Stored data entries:
↓↓↓

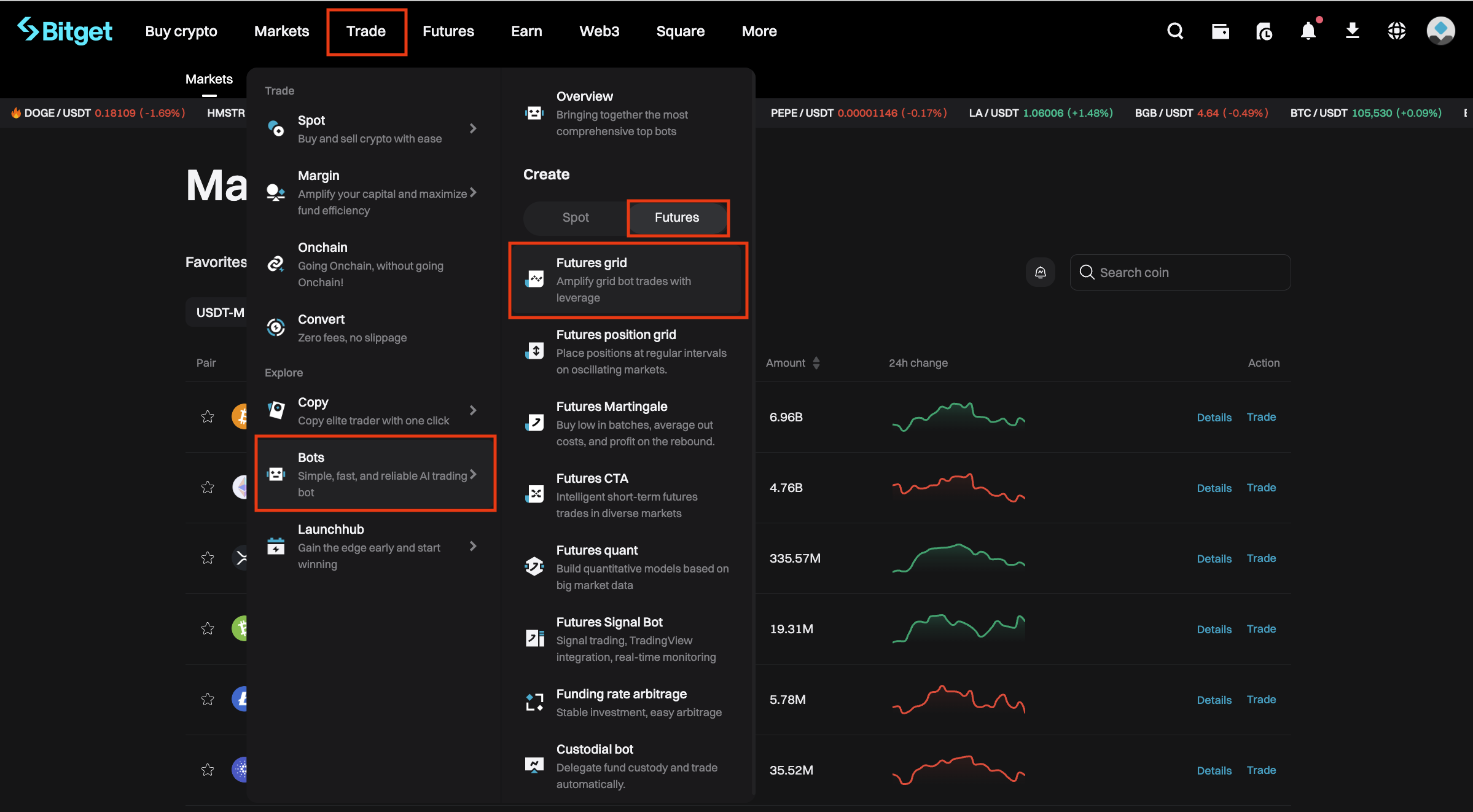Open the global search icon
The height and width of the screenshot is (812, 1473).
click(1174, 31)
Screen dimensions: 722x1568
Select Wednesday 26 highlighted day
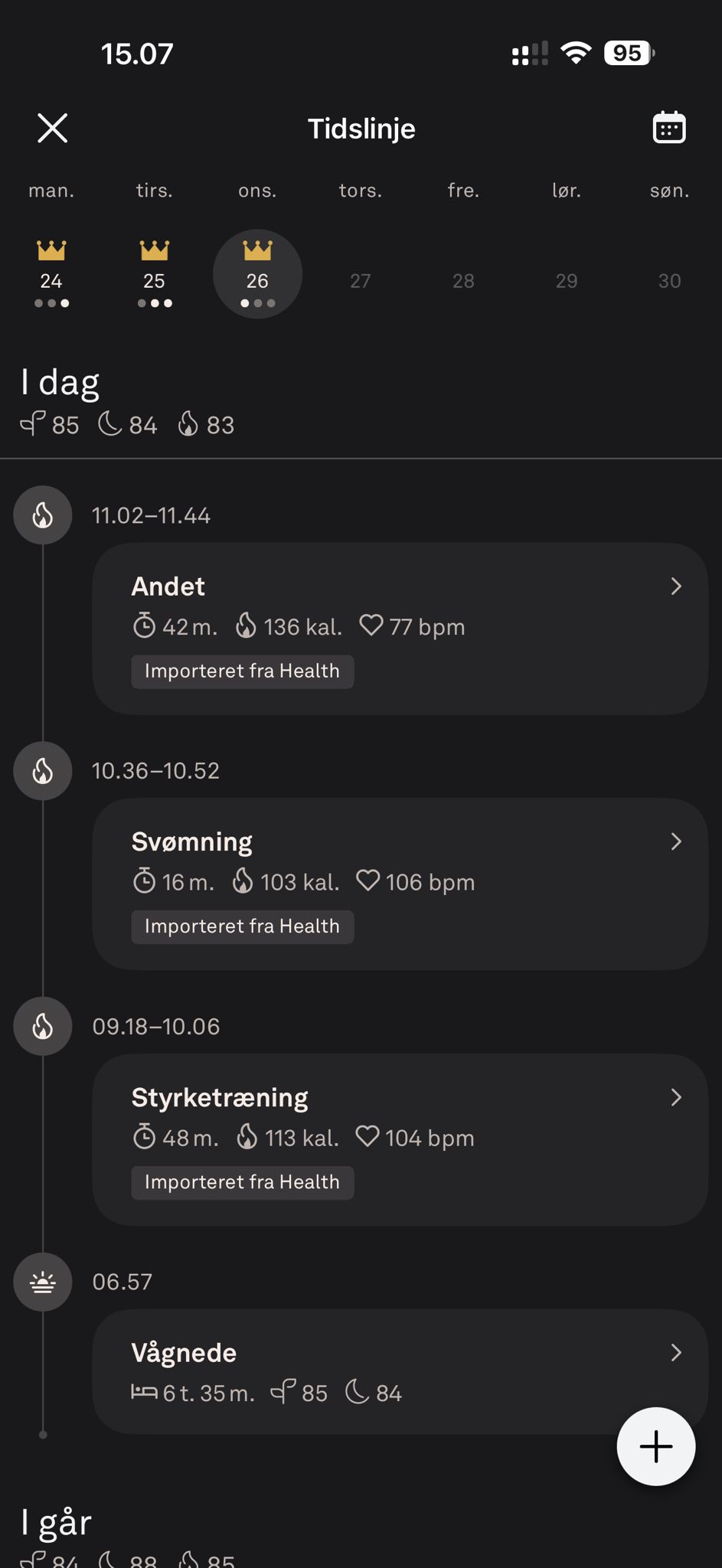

↑↑↑

__SHORT EXERCISE__. Please express every line of the data above as a JSON list of strings, one string per line, with blank lines skipped. Leave the pictures out of the list.

__REPLY__.
[
  "Open the global search icon",
  "The height and width of the screenshot is (812, 1473).",
  "click(1174, 31)",
  "Screen dimensions: 722x1568",
  "Select Wednesday 26 highlighted day"
]